KSK-Daçka maçında tabii ki Daçkalıyım.
Hakemlik öncesi fanatik Galatasaraylıydım ancak artık sahada iyi olanın yanındayım. Basketbolda Karşıyakalıydım çocukken. Ancak Daçkamızın basketbolde Süper Lige çıkmasıyla artık iki takımım var. Ama KSK-Daçka maçında tabii ki Daçkalıyım. Hayran olduğum pek çok sporcu var. Roger Federer, Novak Djokovic, Semih Saygıner, Cristiano Ronaldo, Lionel Messi, Steve Curry bunlardan sadece bir kaçı.
Oldum olası müzikal filmlerden hoşlanırım. Kırmızı Değirmen, Romeo ve Juliet, Chicago gibi müzikal filmlerin hayranıyım. İngiltere’de gittiğim Queen grubunun şarkılarından oluşan “We will rock you” müzikalinden öyle etkilendim ki, ülkeye döner dönmez dönemin önemli şarkılardan oluşan müzikaller hazırladım. Emeklilikte onlarla uğraşacağım. Okulda tiyatro kulübünü çalıştırıyorum. En son olarak kült filmlerden unutulmaz anları canlandırdık öğrencilerimle. Bu oyunlarda rol almayı da seviyorum. Pianist filmindeki Alman subayı canlandırmıştım mesela. Hakemlik üzerine yazdığım makale, haber ve yazılarımı derlediğim Türkçe ve İngilizce iki kitap yazdım. Kitaplarımı resmi bir yayın evinden bastırmadım ancak çeşitli web sitelerinde ve elektronik ortamda basketbol hakemliğine merak duyanlarla paylaşıyorum. Türkçe kitabımın adı “Hakkını Helal Et, Hakem Oldum Anne” ve İngilizce kitabımın adı “Officiating Basketball”. Türkçe kitabım biraz daha esprili, İngilizce kitabım daha ciddi ve hakemlik üzerine tavsiyeler ile hakemliğin zihinsel becerilerine yönelik konuları içeriyor. Kitaplarım, dünyaca tanınmış hakemler hakkında başka yazarlar tarafından kaleme alınan otobiyografiler hariç bu alanda yazılmış ilk eserler. Bu konuda da bir Daçkalı olarak ilk olmak benim için büyük bir gurur kaynağı. Kitabım, İngilizce olmasından ötürü başka ülkelerde de ilgi görüyor. Örneğin kitap, İtalyanca, İbranice ve Felemenkçeye çevrilerek İtalya, İsrail ve Hollanda’da yayınlandı.

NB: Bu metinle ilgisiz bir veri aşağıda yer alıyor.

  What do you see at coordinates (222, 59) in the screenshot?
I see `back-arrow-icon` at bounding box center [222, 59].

Dolma, mantı ve tüm zeytinyağlılara bayılırım. İzmir’de birkaç sahil balıkçısı var sevdiğim. Salaş ve kendine has otantik mekanları seviyorum.Eşimin ve benim ailemin Çeşmealtı ve Gümüldür’de mütevazı yazlık evleri var. Genelde buralarda geçiririz yazı. Bir de Marmaris, Aksaz’a gideriz her yaz. Fırsat bulursak da Yunan Adaları. Kendimizi orada çok rahat ve huzurlu hissediyoruz. Yemek, müzik ve deniz.

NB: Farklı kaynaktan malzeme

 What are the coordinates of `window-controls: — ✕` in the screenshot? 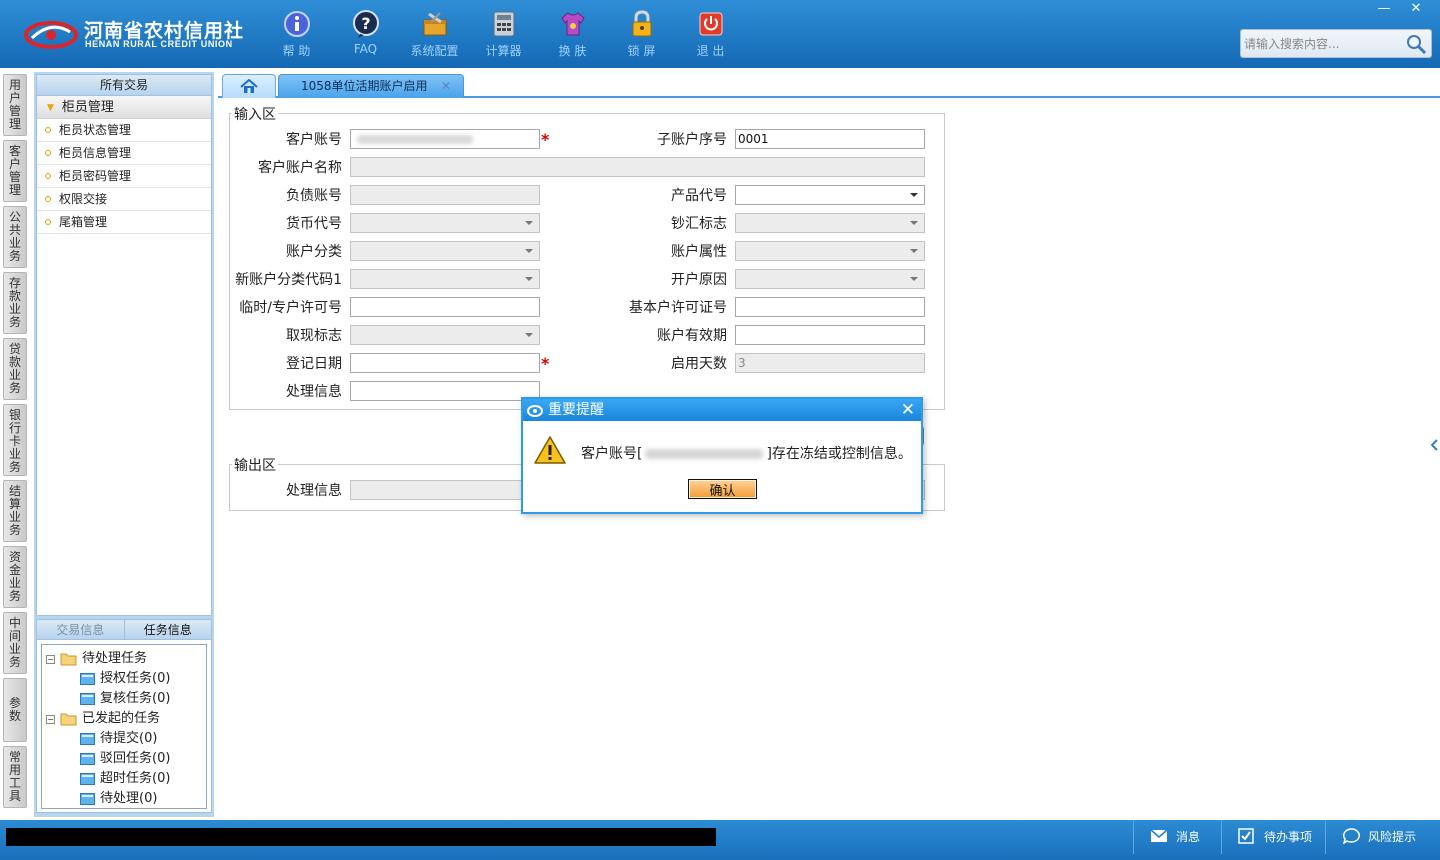 It's located at (1400, 9).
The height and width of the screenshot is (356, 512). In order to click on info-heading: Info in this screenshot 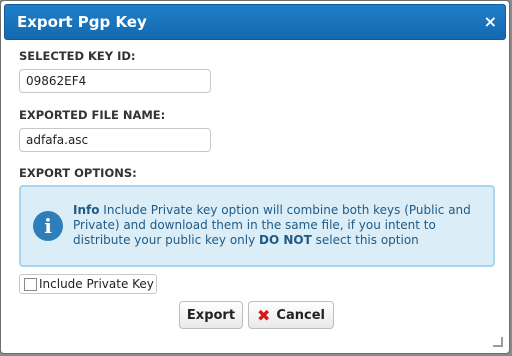, I will do `click(86, 210)`.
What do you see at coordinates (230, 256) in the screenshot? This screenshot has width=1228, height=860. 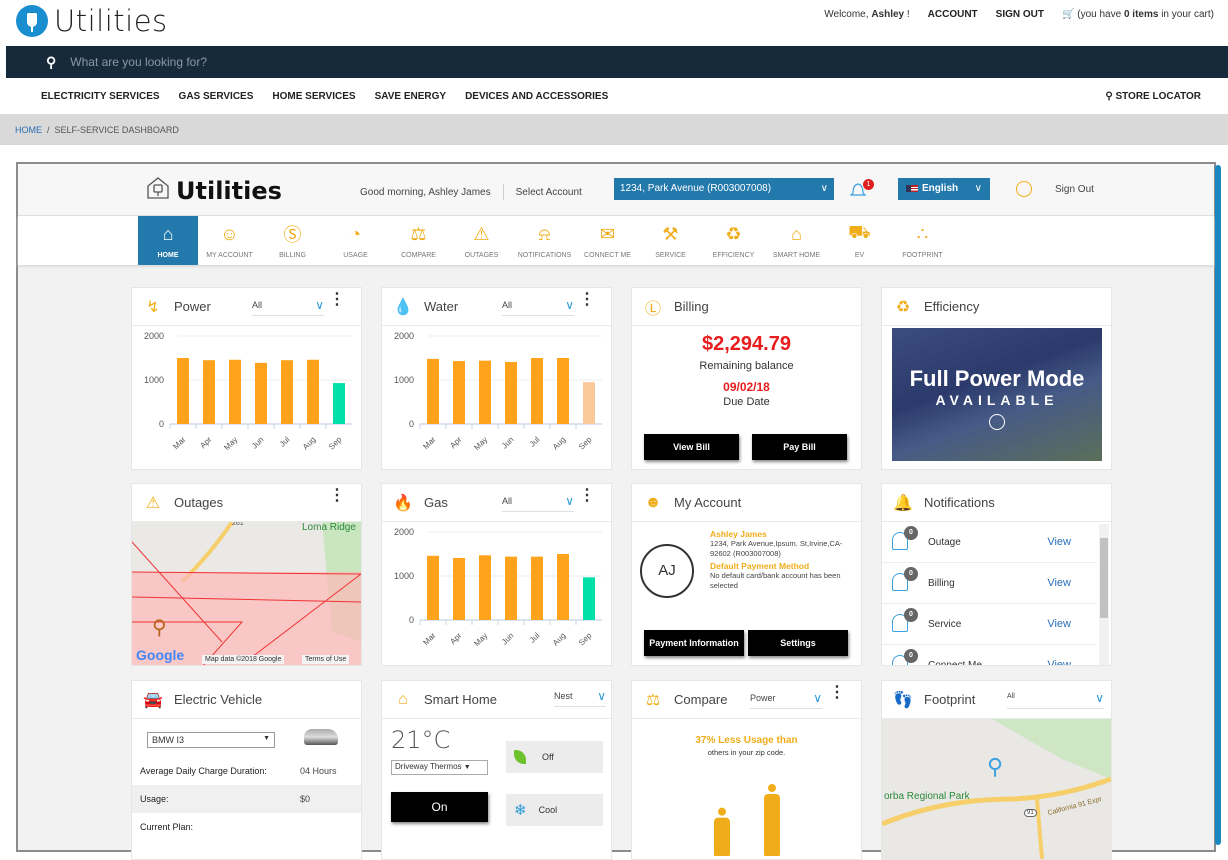 I see `nav-tab-label: MY ACCOUNT` at bounding box center [230, 256].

Son olarak, bizlerin kültürlü, çağdaş ve demokratik bireyler olarak yetişmemiz amacıyla her türlü imkân ve fırsatı sağlayan Daçkamıza ne kadar teşekkür etsem azdır. Genç Daçkalı kardeşlerimize de bu irfan yuvasında geçirdikleri her dakikanın hakkını vermeleri ve keyfini çıkarmalarını salık veriyorum.
*Giriş paragrafı için Aydın Akyüz’e (DŞ91) teşekkür ediyoruz.